--- Extract ---

Disarmament: Arusha Peace and Reconciliation Agreement for Burundi

Protocol II, Chapter II: Article 22: Interim period

15. The participating parties shall do all in their power to ensure that their members observe the provisions of the Agreement, including, but not limited to, the prompt full and wide dissemination of the provisions of the Agreement relating to the ceasefire, disarmament, and reporting to quartering locations.

Protocol III, Chapter III: Article 26: General principles

1. The following principles are agreed upon:

(i) The parties shall undertake to locate, identify, disarm, and assemble all armed groups in the country;

(k) Mechanisms for dismantling and disarming all militias and disarming civilians holding arms illegally shall be established;

Protocol III, Chapter III,

Article 27: Verification and supervision

1. Ceasefire Commission

(d) The Ceasefire Commission shall be responsible, among other things, for:

(ix) Undertaking the disarmament of all illegally armed civilians;

4. Peace and security functions

(a) The peace and security functions of the Ceasefire Commission shall be:

(iii) To ensure the search for and recovery of all arms, the neutralization of militias throughout the country and the disarming of the civilian population;

The Pretoria Protocol on Outstanding Political, Defence and Security Power Sharing Issues in Burundi (2 November 2003)

Part II: Formation of the Burundi National Defence Force

1.0 The Process

1.1.2 b. Cantonment and DDRR Process

(1) The cantonment and DDRR processes shall be conducted under the supervision of the AMIB and the JCC in conjunction with all the parties concerned and supporting international organizations. Cantonment should not be an end in itself, but rather a function of verification, military integration and demobilization activities, i.e. a place where these activities are completed as quickly as possible so that the peace process can be consolidated and demobilised soldiers can get back to civilian life.

---

» **Short problem**:
Reproduce the Burundi disarmament provisions above in full, word for word.

--- Dataset content ---

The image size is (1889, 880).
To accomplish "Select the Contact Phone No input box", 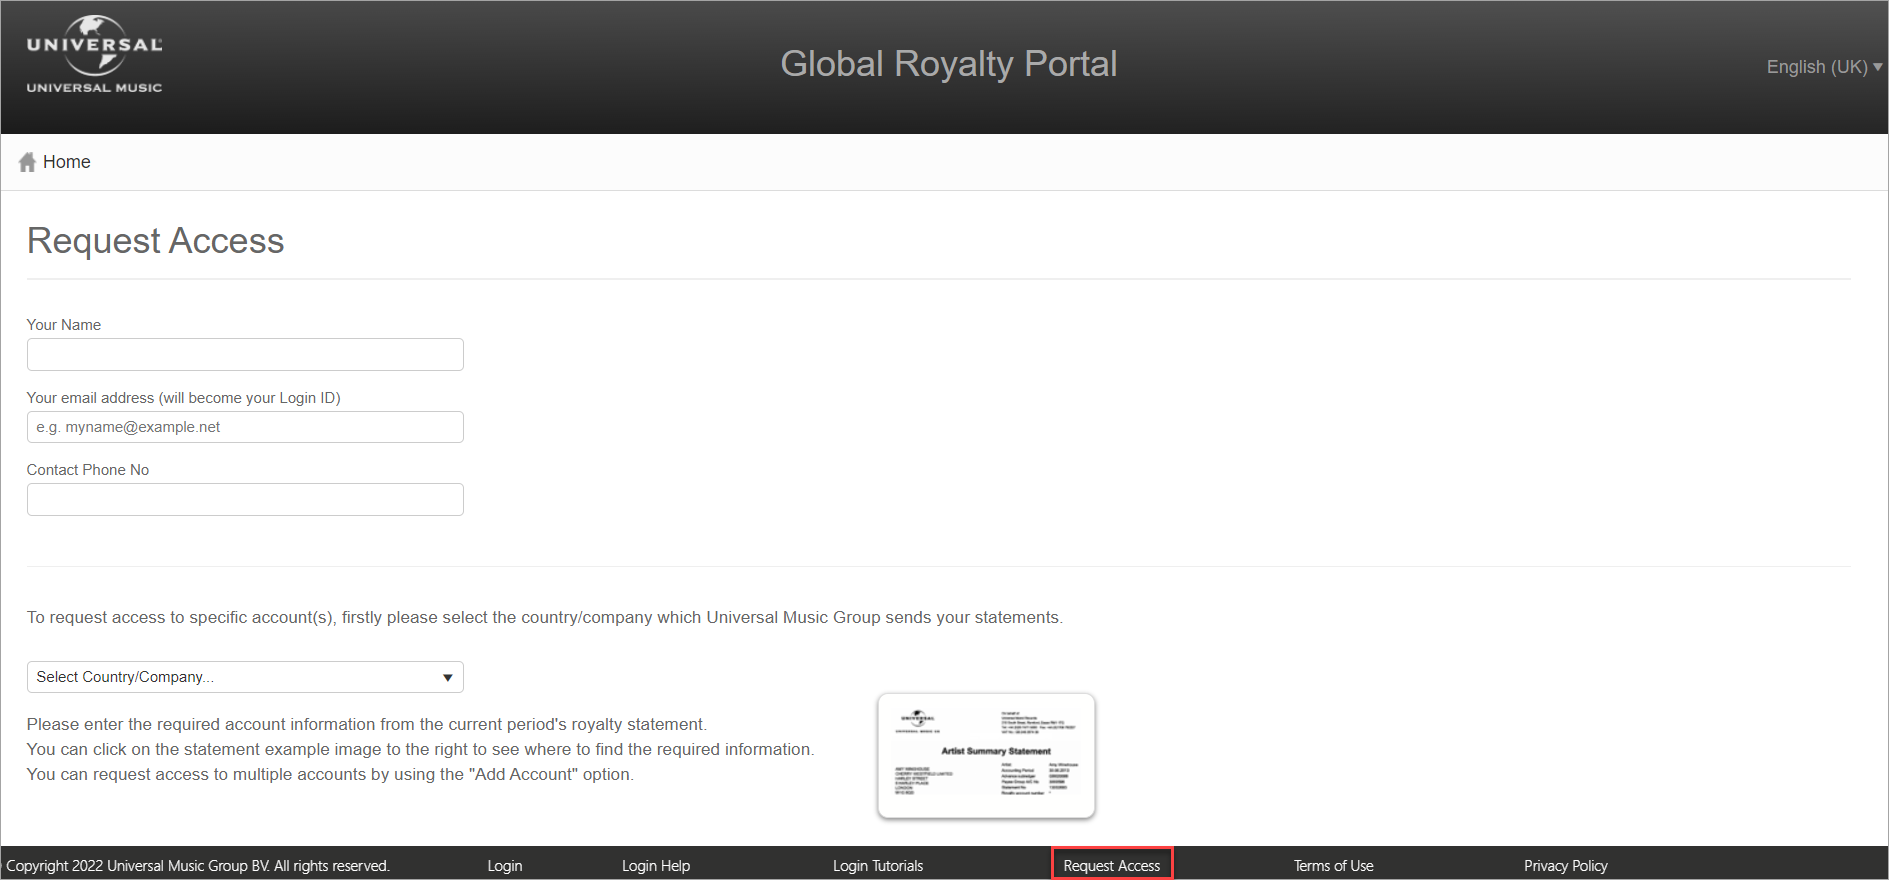I will click(x=245, y=500).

---

» **Task solution**:
Disarmament: Arusha Peace and Reconciliation Agreement for Burundi

Protocol II, Chapter II: Article 22: Interim period

15. The participating parties shall do all in their power to ensure that their members observe the provisions of the Agreement, including, but not limited to, the prompt full and wide dissemination of the provisions of the Agreement relating to the ceasefire, disarmament, and reporting to quartering locations.

Protocol III, Chapter III: Article 26: General principles

1. The following principles are agreed upon:

(i) The parties shall undertake to locate, identify, disarm, and assemble all armed groups in the country;

(k) Mechanisms for dismantling and disarming all militias and disarming civilians holding arms illegally shall be established;

Protocol III, Chapter III,

Article 27: Verification and supervision

1. Ceasefire Commission

(d) The Ceasefire Commission shall be responsible, among other things, for:

(ix) Undertaking the disarmament of all illegally armed civilians;

4. Peace and security functions

(a) The peace and security functions of the Ceasefire Commission shall be:

(iii) To ensure the search for and recovery of all arms, the neutralization of militias throughout the country and the disarming of the civilian population;

The Pretoria Protocol on Outstanding Political, Defence and Security Power Sharing Issues in Burundi (2 November 2003)

Part II: Formation of the Burundi National Defence Force

1.0 The Process

1.1.2 b. Cantonment and DDRR Process

(1) The cantonment and DDRR processes shall be conducted under the supervision of the AMIB and the JCC in conjunction with all the parties concerned and supporting international organizations. Cantonment should not be an end in itself, but rather a function of verification, military integration and demobilization activities, i.e. a place where these activities are completed as quickly as possible so that the peace process can be consolidated and demobilised soldiers can get back to civilian life.